Oncogene volume 23pages 4839–4846 (2004)Cite this article

Abstract

β-Catenin, a member of the Wnt signaling pathway, is downregulated by glycogen synthase kinase-3β (GSK-3β)-dependent phosphorylation of Ser/Thr residues in the N-terminus of the protein, followed by ubiquitination and proteosomal degradation. In human and rodent cancers, mutations that substitute one of the critical Ser/Thr residues in the GSK-3β region of β-catenin stabilize the protein and activate β-catenin/TCF/LEF target genes. This study examined three oncogenic β-catenin mutants from rat colon tumors containing substitutions adjacent to amino-acid residue Ser33, a key target for phosphorylation by GSK-3β. Compared with wild-type β-catenin (WT), the β-catenin mutants D32G, D32N, and D32Y strongly activated TCF-4-dependent transcription in HEK293 cells, and there was accumulation of β-catenin in the cell lysates. Immunoblotting with phosphospecific antibodies indicated that there was little if any effect on the phosphorylation of Ser37, Thr41 or Ser45; however, the phosphorylation of Ser33 appeared to be affected in the β-catenin mutants.
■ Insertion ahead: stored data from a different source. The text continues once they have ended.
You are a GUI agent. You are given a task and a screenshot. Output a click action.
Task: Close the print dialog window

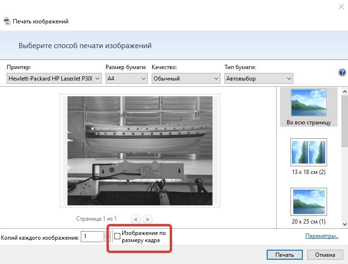(340, 7)

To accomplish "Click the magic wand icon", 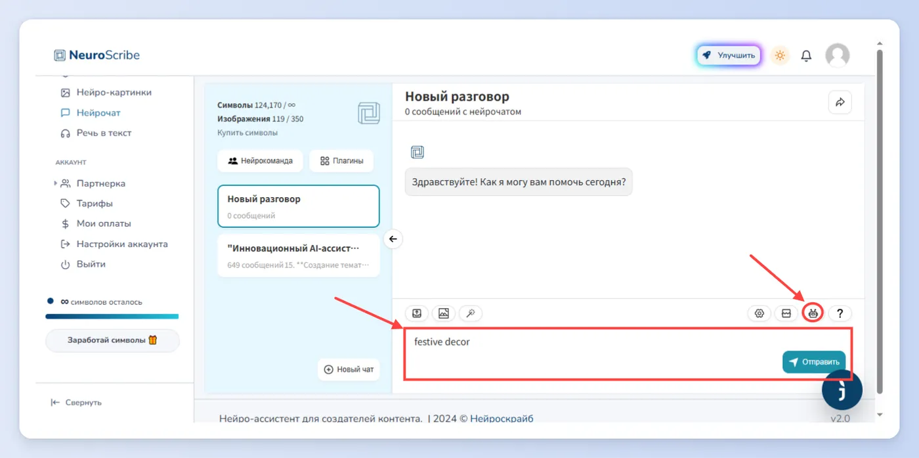I will pyautogui.click(x=471, y=313).

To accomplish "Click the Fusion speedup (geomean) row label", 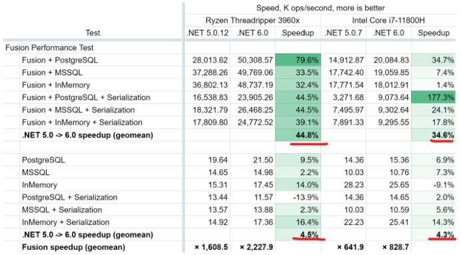I will 73,248.
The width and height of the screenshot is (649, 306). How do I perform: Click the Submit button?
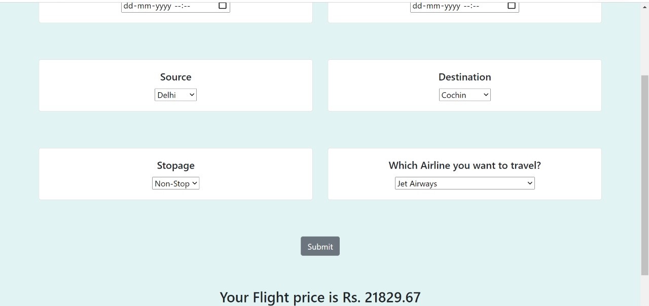(x=320, y=246)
Specifically, antiphospho-β-catenin 33/37/41 antibody identified high, intermediate and low expression levels of phosphorylated β-catenin in cells transfected with D32G, D32N and D32Y, respectively. Experiments with the proteosome inhibitor N-acetyl-Leu-Leu-norleucinal (ALLN) revealed ubiquitinated bands on all three mutant β-catenins, as well as on WT β-catenin. The relative order of ubiquitination was WT>D32G>D32N>D32Y, in parallel with findings from the phosphorylation studies. These results are discussed in the context of previous studies, which indicated that amino-acid residue D32 lies within the ubiquitination recognition motif of β-catenin.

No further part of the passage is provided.